A new group of local business and community leaders officially got underway Tuesday with an effort to address the vexing problem of social mobility in Charlotte – how likely it is that the poor stay poor.
The “Charlotte Will” group, which includes business leaders such as Charles Bowman at Bank of America, Bob Morgan of the Charlotte Chamber and Tony Zeiss of Central Piedmont Community College, plans to discuss strategies and ways social mobility could be improved.
The group will meet monthly over the year as the initiative progresses.
Charlotte ranked last in a 2014 study of social mobility in America’s 50 largest cities, prompting a number of community initiatives to focus on the issue. The study measured how likely it is for children whose parents are in the bottom 20 percent of the national income distribution to reach the top 20 percent of the income distribution themselves.

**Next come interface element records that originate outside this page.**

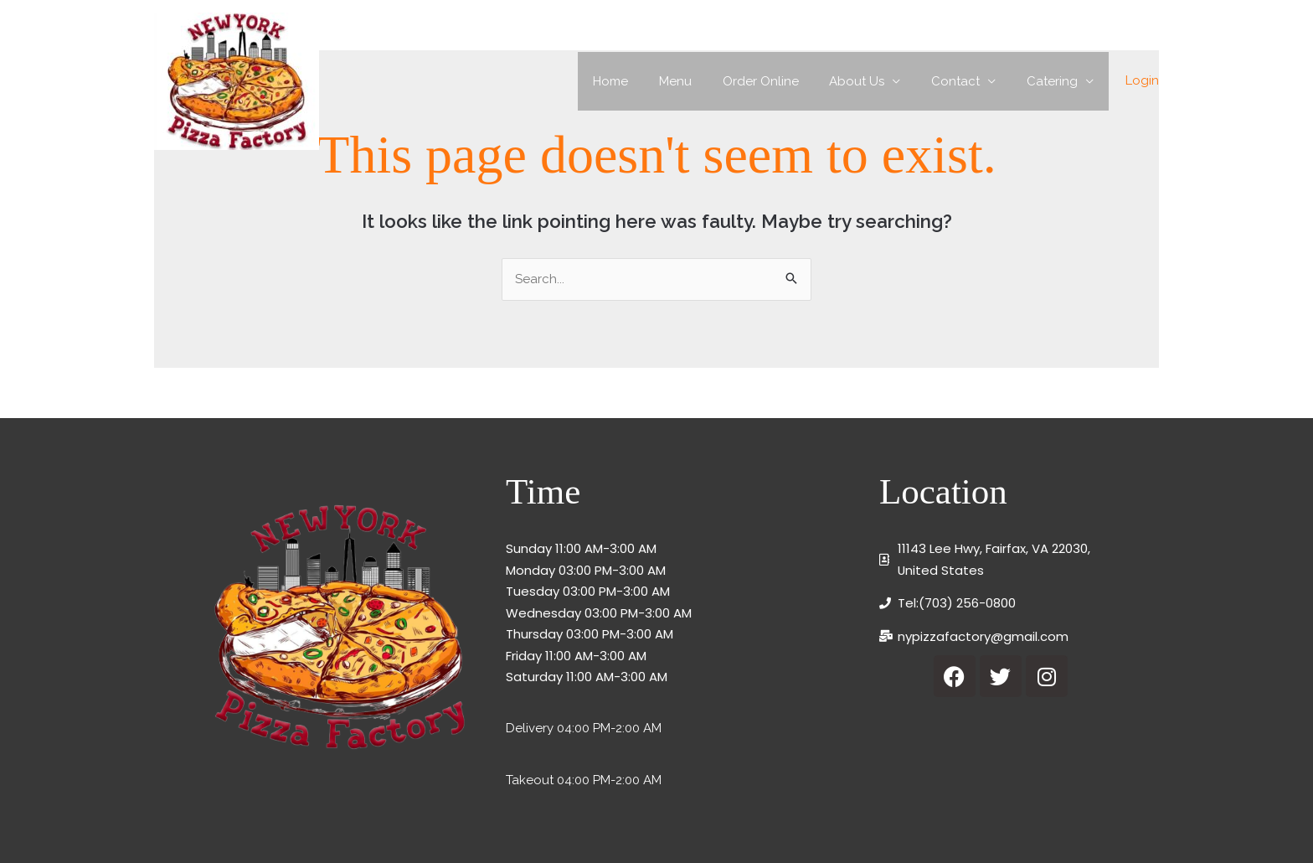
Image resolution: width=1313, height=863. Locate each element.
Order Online (780, 81)
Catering (1054, 81)
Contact (964, 81)
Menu (700, 81)
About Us (871, 81)
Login (1142, 80)
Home (641, 81)
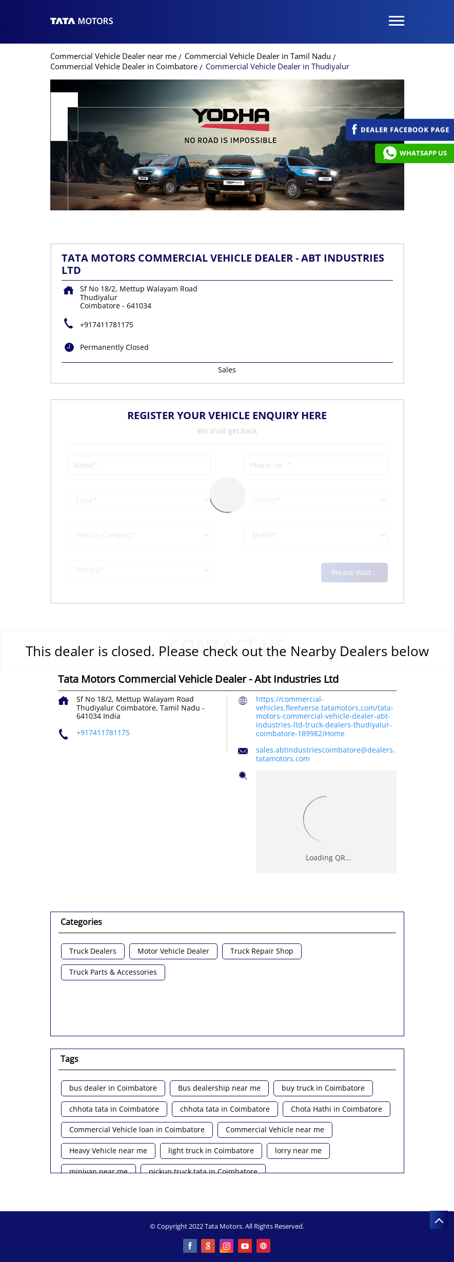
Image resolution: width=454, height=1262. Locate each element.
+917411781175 (106, 324)
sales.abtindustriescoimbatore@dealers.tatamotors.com (325, 754)
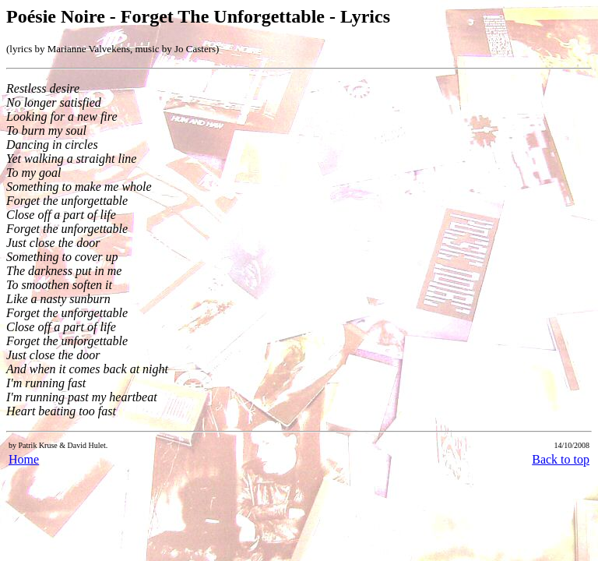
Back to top (560, 459)
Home (24, 459)
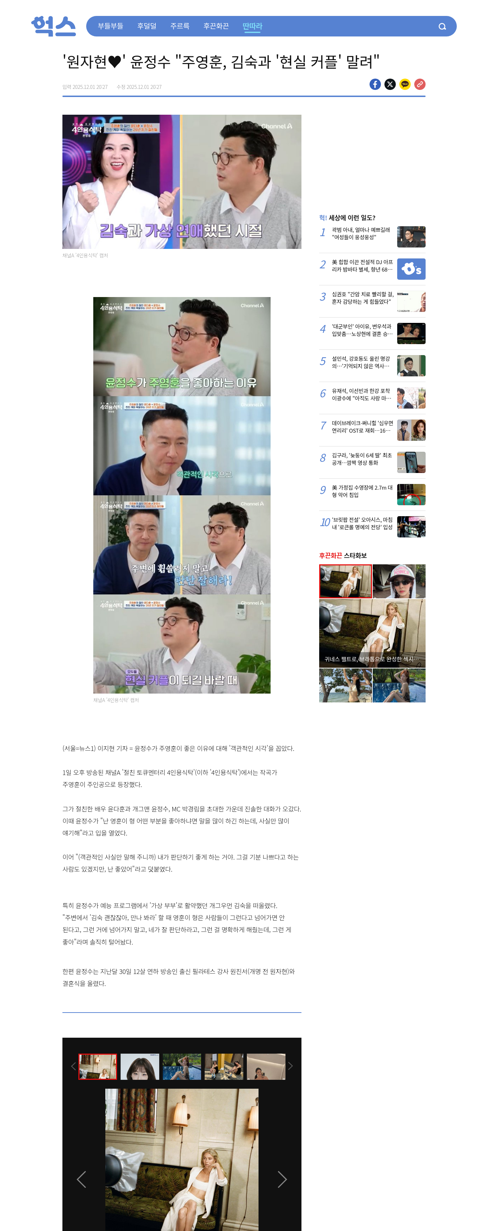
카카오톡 (405, 84)
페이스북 (375, 84)
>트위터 (390, 84)
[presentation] (72, 1066)
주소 (420, 84)
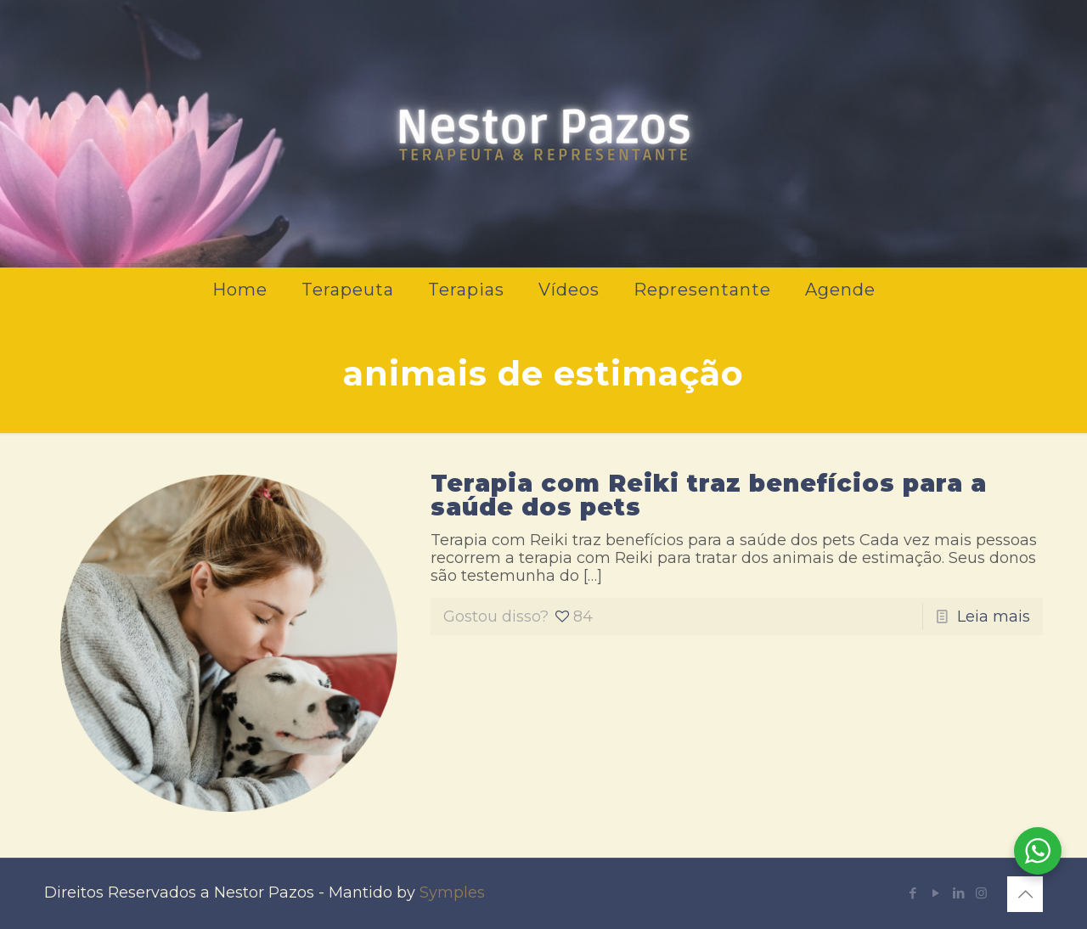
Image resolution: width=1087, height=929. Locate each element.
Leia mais (993, 616)
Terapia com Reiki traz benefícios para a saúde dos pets (709, 495)
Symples (452, 892)
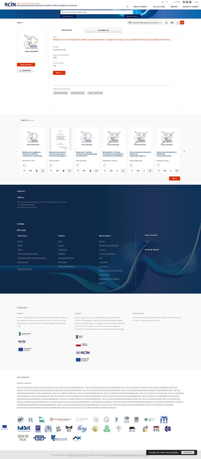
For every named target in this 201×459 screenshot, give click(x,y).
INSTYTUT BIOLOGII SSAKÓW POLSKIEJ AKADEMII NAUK (102, 390)
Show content (26, 65)
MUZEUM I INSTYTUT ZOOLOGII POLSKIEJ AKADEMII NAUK (70, 402)
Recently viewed (190, 7)
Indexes (174, 7)
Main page (21, 230)
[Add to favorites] (24, 170)
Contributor (62, 249)
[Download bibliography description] (30, 170)
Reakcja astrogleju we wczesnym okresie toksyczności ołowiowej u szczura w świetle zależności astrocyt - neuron (32, 154)
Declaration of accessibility (109, 279)
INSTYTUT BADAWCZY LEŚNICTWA (165, 387)
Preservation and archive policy (111, 270)
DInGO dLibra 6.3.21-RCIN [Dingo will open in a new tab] (78, 455)
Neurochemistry (77, 93)
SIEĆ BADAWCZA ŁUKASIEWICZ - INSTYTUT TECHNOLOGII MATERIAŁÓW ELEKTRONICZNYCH (122, 402)
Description (62, 262)
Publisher (61, 254)
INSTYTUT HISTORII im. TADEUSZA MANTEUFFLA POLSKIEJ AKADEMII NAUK (76, 396)
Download (24, 70)
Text (54, 66)
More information (172, 452)
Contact (102, 283)
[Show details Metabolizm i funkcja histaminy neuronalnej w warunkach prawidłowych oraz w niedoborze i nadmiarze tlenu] (123, 170)
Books (19, 241)
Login (196, 2)
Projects (102, 249)
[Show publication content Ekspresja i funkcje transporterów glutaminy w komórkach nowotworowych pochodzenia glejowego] (90, 170)
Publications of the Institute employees (32, 258)
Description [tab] (67, 30)
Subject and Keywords (66, 266)
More (174, 178)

“We’re trying to engage the community to help us with this issue,” said Charlotte Observer Publisher Ann Caulkins. The Observer’s business side started the Charlotte Will initiative, which isn’t connected to the Observer’s news-gathering operations.
Charlotte Will plans to promote and bring attention to various community initiatives that offer ways to help improve education and social mobility. The Foundation for the Carolinas, which has been involved in efforts to improve social mobility, is involved in helping coordinate and carry out the Charlotte Will initiatives.